The Meatery sources heritage pork from True Story (out of Iowa) and Pachamama (of Days Creek, Oregon). (Photo: Mark C. Anderson)

May 31, 2024 – The sausage selection at The Meatery proves so vast it may inspire a punch card. 

Yet, despite an inventory with 20+ different sausages, a number of them could be a Found Treasure on their own. 

Put it this way: If the fermented garlic miso sausage was the only sausage sold here, perhaps from an unpublished menu, handed to you in an unmarked paper bag out the back, it might make The Found Treasures Hall of Fame. 

But chef Todd Fisher and company can’t do that to the people. 

They’re compelled to get his flavors to as many peeps as possible, in as many permutations as practical. 

Which means Monterey Bay has a new destination for gourmet sausages. 

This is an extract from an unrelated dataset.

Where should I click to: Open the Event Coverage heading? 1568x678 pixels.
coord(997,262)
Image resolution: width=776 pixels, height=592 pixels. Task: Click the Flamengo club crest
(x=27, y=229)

The depth, range and pedigree of weiners now available  ($10-$13/pound) reflects the wider operating approach with The Meatery. 

Nearly three years ago, Fisher left top-shelf dining—and a career that spanned Hullabaloo, Tarpy’s, Pebble Beach Food & Wine, and 7th & Dolores—to more fully determine his own destiny at The Meatery.

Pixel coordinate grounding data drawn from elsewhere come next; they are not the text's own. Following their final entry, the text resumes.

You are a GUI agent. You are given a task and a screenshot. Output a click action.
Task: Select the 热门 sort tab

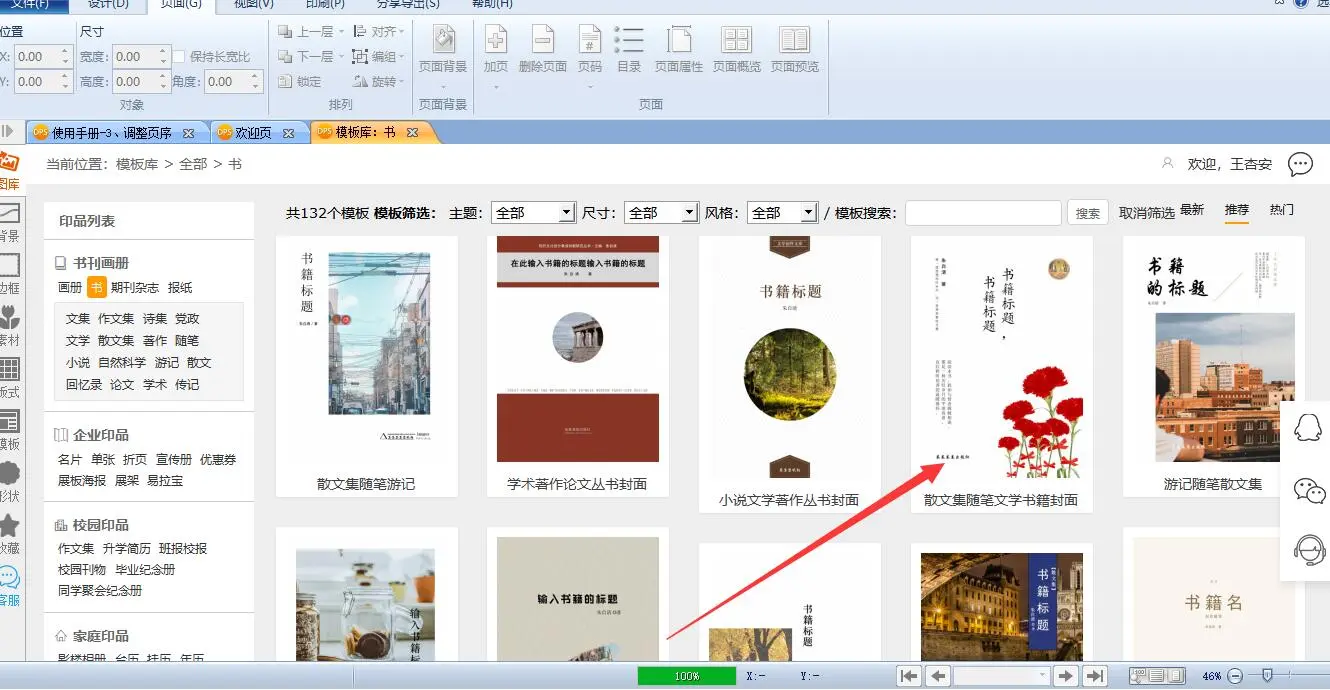point(1281,210)
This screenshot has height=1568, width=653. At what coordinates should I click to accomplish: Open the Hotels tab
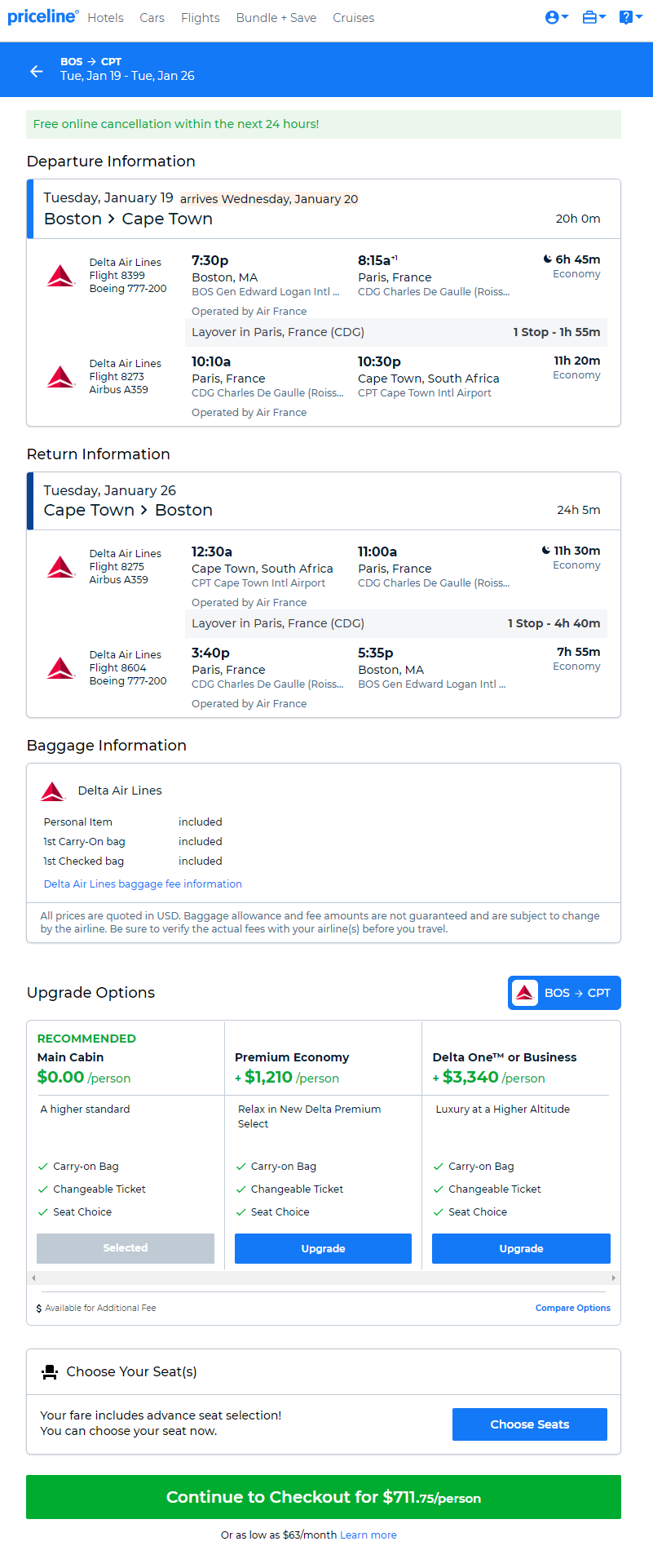106,18
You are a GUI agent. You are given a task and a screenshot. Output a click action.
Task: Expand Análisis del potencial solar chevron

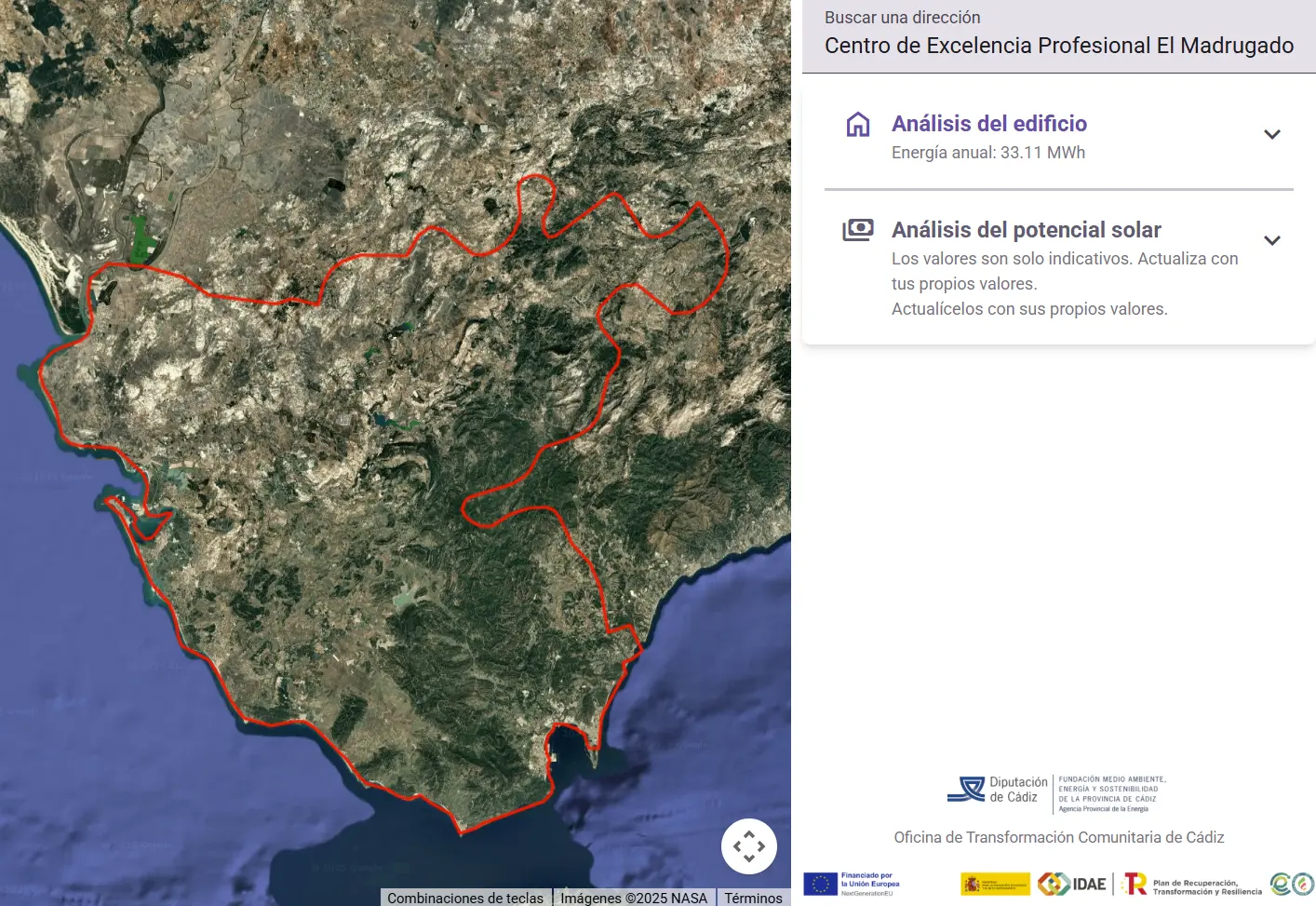[1271, 241]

But that doesn’t mean abandoning the intuition for popular lunch and dinner specials. Instead it means packing them into a single brat. 

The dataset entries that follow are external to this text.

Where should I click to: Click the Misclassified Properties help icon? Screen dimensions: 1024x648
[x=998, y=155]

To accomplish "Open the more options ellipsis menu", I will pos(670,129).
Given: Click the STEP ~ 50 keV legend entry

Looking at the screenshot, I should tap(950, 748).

We’re talking pork or chicken adobo with all the spices and prep, now appearing in a single sleek tube of meat. 

It means sweet Italian sausages with aged provolone, and hot Italian sausages with sun dried tomato. 

And tandoori chicken sausages. And elk with dried cherry sausages. And corned-beef-and-cabbage sausages, and veal bangers, mash on the side. 

Spanish chorizo and Oaxacan chorizo, smoked blood sausage, kielbasa, linguiça and andouille too.

As lead sausage whisperer Dan Simoes says, “There’s a lot that goes into them.”

(From left) Kyle Plumb, Dan Simoes and Todd Fisher anchor the brisk business blossoming at The Meatery. (Photo: Mark C. Anderson)

I’ve tried six different brats, so I’m about a third of the way through my imaginary punch card. 

Another free suggestion, to go with the card: Sausage souls who punch out all 21 could win a free sandwich from The Meatery’s ripping lunch menu of Reubens, Goombas, pork belly banh mi, chili hot dogs, fried chicken sandwiches, smoked chopped hog, 18-hour smoked brisket and The Cali Cheesesteak.

Turbo tasting notes from the sausages I tried:

The jalapeño cheddar is an indulgent—and literal—burst of yum that approximates pork-jalapeño nachos in pipe shape, only juicier.

The truffle Toulouse seduces with simplicity and earthiness, serving a reminder that they can play the classics with precision. 

The artichoke-spinach-feta-preserved lemon proves as good as it sounds. When Friend-of-Found-Treasures Stuart Thornton hosted a Memorial Day Sausage Fest highlighting Meatery fare, this was the surprise crowd favorite, thanks to a texture Fisher manages with intentionality, and a sublime spike of citrus.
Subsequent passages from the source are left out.